Damn it, but a door can look imposing. This is my last chance to change my mind and run away. Run away… no. I’m not going to run away. I’m not a coward. I never was. I screw up my courage and slam my fist against the door. One racing heartbeat. Two racing heartbeats. Three, four, five racing heartbeats. No one’s answering. My breath streams out of me in a rush of relief. OK, I’m not a coward and I don’t have to face them. Thank you, God. I turn to go back down the hallway… and walk straight into Dean Portman’s chest. He doesn’t even “oof” like any normal person would have done. He just smiles down at me, a slow smile that makes me feel like a little lamb to his wolf, puts a hand between my shoulder blades and steers me into his and Fulton’s room, “Well, well. If it isn’t Guy Germaine. I somehow thought we might be hearing from you sooner or later. I have to admit, Fulton thought it would be later. Why don’t you come in and we can have a little chat?”
“A little chat. That sounds wonderful. Really. I can’t begin to tell you…”
Fulton looks down at me from Dean’s other side with a small smile, “Don’t worry, Guy. He doesn’t bite.” He and Portman share a smirk as Fulton finishes, “… Much.”
Somehow that last comment is less than reassuring. What on Earth have I gotten myself into?

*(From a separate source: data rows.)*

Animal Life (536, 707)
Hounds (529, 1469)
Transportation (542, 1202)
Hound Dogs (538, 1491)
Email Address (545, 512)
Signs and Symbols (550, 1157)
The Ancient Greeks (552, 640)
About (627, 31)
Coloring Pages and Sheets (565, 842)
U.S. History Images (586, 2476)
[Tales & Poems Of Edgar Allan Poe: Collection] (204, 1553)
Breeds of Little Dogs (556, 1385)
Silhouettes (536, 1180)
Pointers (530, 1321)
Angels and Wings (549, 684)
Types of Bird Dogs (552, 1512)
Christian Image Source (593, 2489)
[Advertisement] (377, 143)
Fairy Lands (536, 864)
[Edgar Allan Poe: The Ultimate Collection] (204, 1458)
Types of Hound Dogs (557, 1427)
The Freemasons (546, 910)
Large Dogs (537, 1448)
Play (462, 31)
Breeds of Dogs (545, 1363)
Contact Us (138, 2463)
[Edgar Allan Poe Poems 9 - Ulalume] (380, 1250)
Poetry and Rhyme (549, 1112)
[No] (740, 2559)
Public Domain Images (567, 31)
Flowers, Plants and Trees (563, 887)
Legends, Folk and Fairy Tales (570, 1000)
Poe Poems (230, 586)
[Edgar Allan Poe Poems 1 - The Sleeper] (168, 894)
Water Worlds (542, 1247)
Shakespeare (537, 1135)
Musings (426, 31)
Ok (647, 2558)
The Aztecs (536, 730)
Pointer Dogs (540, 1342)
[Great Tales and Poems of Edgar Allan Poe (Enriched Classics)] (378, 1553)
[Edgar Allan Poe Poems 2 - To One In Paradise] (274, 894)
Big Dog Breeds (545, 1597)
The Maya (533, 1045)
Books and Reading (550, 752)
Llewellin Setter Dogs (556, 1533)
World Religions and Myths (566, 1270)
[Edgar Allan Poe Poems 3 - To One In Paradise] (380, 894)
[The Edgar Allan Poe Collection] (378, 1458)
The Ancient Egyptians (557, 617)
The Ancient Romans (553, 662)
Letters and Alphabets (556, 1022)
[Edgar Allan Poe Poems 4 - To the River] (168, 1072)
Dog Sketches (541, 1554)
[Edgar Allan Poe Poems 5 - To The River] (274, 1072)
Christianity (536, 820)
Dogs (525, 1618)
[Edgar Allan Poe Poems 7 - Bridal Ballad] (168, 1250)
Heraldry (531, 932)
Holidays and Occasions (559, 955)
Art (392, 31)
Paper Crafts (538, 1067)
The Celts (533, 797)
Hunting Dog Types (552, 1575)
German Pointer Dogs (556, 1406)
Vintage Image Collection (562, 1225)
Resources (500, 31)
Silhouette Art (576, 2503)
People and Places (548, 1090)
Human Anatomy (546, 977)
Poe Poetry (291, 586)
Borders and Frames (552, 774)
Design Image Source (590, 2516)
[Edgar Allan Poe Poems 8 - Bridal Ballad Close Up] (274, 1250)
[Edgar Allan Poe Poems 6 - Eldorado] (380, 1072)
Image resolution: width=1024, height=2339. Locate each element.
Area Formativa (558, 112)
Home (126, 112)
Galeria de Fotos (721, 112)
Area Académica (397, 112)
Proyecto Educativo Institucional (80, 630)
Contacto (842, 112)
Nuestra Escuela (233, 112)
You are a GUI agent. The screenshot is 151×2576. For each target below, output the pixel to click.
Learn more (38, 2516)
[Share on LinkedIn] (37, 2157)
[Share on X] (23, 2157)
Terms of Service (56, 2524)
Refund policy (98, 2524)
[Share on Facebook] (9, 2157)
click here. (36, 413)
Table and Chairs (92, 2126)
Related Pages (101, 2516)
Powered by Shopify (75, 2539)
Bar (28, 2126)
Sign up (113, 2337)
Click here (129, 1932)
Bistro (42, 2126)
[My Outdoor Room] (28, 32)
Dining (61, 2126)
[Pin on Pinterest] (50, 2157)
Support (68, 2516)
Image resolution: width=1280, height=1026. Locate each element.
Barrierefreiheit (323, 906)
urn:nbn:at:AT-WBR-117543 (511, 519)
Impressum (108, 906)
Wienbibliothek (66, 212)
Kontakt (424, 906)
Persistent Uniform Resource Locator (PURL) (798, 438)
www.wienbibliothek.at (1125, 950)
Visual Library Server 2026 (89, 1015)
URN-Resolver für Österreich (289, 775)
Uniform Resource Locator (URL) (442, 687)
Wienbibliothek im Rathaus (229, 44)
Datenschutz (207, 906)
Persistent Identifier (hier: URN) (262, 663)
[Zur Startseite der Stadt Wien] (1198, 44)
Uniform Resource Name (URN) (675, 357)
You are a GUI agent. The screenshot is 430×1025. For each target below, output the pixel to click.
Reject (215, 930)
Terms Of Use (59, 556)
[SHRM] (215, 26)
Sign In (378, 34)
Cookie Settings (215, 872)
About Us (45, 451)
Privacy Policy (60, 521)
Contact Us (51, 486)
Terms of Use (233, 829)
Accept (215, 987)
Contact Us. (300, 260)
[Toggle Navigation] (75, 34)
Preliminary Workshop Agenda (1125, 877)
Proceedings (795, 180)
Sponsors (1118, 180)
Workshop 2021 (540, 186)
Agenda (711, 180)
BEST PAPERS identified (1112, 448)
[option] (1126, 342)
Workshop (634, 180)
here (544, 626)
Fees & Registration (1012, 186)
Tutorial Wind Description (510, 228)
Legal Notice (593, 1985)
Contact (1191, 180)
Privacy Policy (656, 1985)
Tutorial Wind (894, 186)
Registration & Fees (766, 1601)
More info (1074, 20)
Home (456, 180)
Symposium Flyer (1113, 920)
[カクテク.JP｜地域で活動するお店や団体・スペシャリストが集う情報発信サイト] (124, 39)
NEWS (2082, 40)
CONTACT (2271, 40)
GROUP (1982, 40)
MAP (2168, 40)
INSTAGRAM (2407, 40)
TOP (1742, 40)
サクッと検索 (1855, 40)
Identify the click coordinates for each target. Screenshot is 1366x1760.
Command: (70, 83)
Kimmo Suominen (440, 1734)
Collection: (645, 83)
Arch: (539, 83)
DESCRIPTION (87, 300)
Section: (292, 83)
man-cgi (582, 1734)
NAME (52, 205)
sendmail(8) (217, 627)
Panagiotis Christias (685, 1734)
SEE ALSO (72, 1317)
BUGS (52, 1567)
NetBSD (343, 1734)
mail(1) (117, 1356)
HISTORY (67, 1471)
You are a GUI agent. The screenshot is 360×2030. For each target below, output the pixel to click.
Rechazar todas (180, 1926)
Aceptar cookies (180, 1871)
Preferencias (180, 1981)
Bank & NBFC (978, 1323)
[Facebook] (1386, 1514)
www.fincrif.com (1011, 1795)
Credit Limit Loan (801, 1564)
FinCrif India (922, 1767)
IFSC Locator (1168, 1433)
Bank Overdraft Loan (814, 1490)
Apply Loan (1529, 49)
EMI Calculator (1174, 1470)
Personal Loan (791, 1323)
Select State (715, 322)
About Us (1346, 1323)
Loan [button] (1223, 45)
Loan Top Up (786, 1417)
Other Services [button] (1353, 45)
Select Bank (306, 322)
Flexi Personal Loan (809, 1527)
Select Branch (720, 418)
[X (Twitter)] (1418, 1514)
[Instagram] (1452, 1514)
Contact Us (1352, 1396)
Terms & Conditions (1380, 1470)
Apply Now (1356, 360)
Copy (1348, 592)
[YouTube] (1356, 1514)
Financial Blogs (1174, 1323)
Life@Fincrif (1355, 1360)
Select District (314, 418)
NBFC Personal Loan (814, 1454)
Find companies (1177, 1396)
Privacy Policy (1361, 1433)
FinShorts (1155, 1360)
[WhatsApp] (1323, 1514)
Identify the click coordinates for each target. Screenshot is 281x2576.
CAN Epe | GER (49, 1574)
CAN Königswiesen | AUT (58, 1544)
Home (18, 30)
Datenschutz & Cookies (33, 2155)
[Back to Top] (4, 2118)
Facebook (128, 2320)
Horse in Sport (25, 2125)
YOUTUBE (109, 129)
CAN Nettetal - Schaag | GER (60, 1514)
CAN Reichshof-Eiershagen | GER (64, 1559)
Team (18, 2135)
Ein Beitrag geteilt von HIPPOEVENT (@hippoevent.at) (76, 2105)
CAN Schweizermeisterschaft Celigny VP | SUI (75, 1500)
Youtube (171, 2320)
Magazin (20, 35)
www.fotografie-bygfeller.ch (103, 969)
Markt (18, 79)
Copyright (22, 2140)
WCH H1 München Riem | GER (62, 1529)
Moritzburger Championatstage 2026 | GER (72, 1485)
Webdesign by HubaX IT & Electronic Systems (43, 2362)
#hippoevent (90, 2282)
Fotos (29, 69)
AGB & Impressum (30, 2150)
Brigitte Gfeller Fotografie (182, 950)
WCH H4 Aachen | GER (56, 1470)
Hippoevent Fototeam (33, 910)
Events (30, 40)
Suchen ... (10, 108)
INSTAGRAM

Once we’re all inside, Portman pushes me to sit down onto one of the beds and pulls the chair up to sit caddy-corner to me. The fact that he’s now between me and the door is not lost on me. Fulton takes the other bed and sits down Indian-style on it. I clear my throat and look down at my knees. Amazingly enough, no bursts of wit or cleverness burst across my tongue. I look up at Fulton with a helpless expression. I got myself down the hall, Dean got me through the door, and now I don’t know what to do. Fortunately, Fulton takes pity on me and starts talking, “I take it you found Dean’s little present?”
I think my deep blush answered the question for me, but I nod anyway. Fulton sighs and shakes his head, a rueful smile on his face, “He always has been a little blunt…”
“A little???” The words explode past my lips before I can stop them. Almost immediately I wish I could take them back. The fact that I’m so clearly upset about it must just confirm their opinions of me.
Fulton chuckles, “Yes, a little. This last stunt was actually very subtle for him… Truthfully, I’ve been surprised by his restraint.”
Dean finally adds his own two cents, “Well I didn’t want to scare him off the idea completely.”
I drop my head into my hands and start rubbing my temples, “Yeah. God forbid he should do that.”
A hand drops onto my knee and softly pats it. When I glance up through my hair, I’m surprised to find that it’s Portman’s. He actually does look somewhat contrite. I’m not sure that I buy it. Fulton lets out a quiet sigh, “OK, Guy. The lube was just a convenient excuse. Why don’t you tell us why you really came here?”
I drop my hands down and press them in between my knees, suddenly feeling very small in the middle of all this, “I don’t know. I just… I’m so confused. I thought… maybe… you guys…”
Fulton’s smile is sad and full of sympathy now. I didn’t know a smile could look so sad. He shakes his head, “… might have all the answers?” At my quiet nod, he shakes his head again, “Sorry, Guy. We don’t. Our answers may not be the ones you’re looking for. They might even make this harder for you. But maybe if you at least got the questions out in the open…?”
He leaves the question hanging. An offer. To get it all off my chest and finally talk about it to someone that I know won’t judge me. But… I just can’t do it. I can’t do it. I jump to my feet and edge towards the door. Portman moves out of my way. Fulton just gives me another sad smile, “I understand. Just remember, the offer still stands for whenever you may want to take me up on it.”
I hardly hear it. I open the door and bolt back down the hall. It isn’t until I’m safely back in my own room with the door locked that I realize that the small, innocuous, evil little tube that started this whole mess is still in my bookbag. I sink to the floor with my knees curled tight to my chest and just start whimpering. Why me?